[Pixel coordinate grounding data]
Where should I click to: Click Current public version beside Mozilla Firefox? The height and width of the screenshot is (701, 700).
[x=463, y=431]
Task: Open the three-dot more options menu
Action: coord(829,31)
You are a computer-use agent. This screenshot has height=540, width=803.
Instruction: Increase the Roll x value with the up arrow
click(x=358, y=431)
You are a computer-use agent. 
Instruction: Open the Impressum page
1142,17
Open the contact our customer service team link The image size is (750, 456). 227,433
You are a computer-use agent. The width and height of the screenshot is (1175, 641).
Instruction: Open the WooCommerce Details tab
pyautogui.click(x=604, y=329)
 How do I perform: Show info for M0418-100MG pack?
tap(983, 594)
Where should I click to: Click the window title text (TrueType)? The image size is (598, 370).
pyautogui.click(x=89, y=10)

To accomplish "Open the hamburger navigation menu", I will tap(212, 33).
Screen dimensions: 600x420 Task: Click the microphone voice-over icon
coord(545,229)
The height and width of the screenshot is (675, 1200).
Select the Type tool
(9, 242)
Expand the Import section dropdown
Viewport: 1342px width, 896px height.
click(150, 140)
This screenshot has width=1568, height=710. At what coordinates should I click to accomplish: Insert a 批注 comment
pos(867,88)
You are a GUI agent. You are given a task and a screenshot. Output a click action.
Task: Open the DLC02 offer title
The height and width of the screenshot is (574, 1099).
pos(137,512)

**Problem to work on**
Give back exactly the lines from the beginning of the records through the line containing "You are a computer-use agent. This", and only those.

**Task output**
Where should I click to: Click Current public version beside Mozilla Firefox? The height and width of the screenshot is (701, 700).
[x=463, y=431]
Task: Open the three-dot more options menu
Action: coord(829,31)
You are a computer-use agent. This screenshot has height=540, width=803.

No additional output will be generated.